Позвольте вам сообщить несколько наблюдений.
Много пришлось мне проехать таможен: везде вас встречает чиновник с холодною вежливостью; берут ваши вощи, с невозмутимым спокойствием осматривают их; везде довольно народа, все это делается быстро, но без шума, без суетни, без грубости, без диких форм; комнаты, где смотрят вещи, – удобные; для всех есть место, и отпускают вас очень скоро.
Но вот бросает пароход якорь в Кронштадте. Подъезжает лодка с таможенными чиновниками и солдатами. Был с нами на пароходе денщик одного офицера, с которым ездил за границу. И он и мы все с любовью приветствовали родной край. «Вот они, орлы-то наши! – закричал, не выдержав, служивый, глядя на усачей таможенных. – Сейчас признаешь.
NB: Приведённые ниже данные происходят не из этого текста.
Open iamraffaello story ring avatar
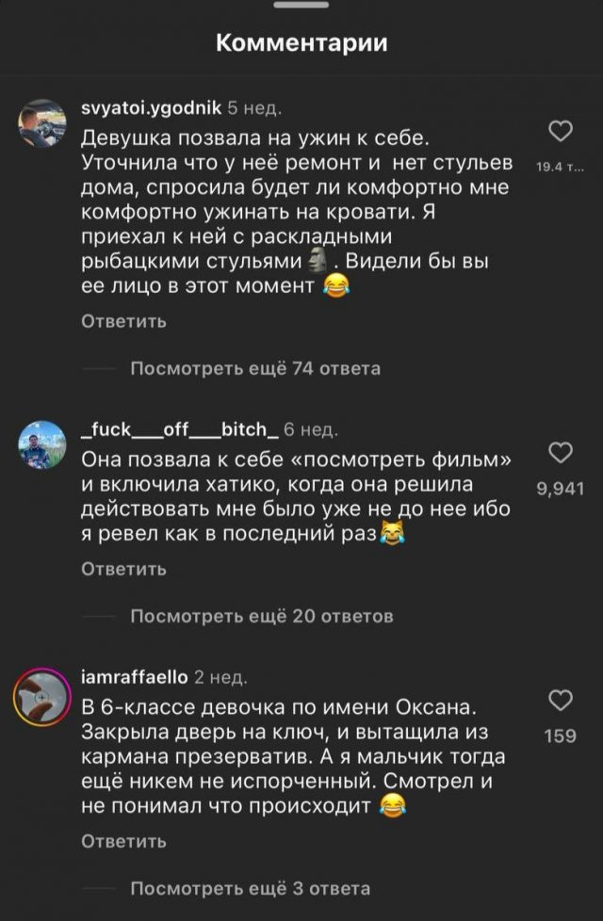Screen dimensions: 603x921 click(41, 697)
Воинственное есть нечто». – Мы засмеялись, но не прошло и десяти минут, как слух наш был оскорблен самым грубым ругательством, которым чиновник чествовал одного из почтенных, увешанных медалями усачей. Вот мы и у пристани в Петербурге. Все наши вещи взяли, ввели всю ватагу пассажиров в комнату. У одних дверей стоят два часовых, чтобы никого не впускать в комнату, где досматриваются вещи и куда должны входить пассажиры по частям. Грешно каждому из нас было бы пожаловаться на чиновников петербургской таможни. Они несравненно любезнее и обходительное многих заграничных. Так же вежливо спрашивают вас, нет ли чего запрещенного, всеми силами стараются скорее вас отпустить; но спросим их же самих, и каждый из них сам сознается, что внешняя обстановка дика, многосложна, запутанна и отзывается осадным положением. «Что, брат, воинственное есть нечто? – спросил я служивого, с грустью ожидавшего своей очереди. «Точно, ваше благородие, порядок-то тот лучше-с».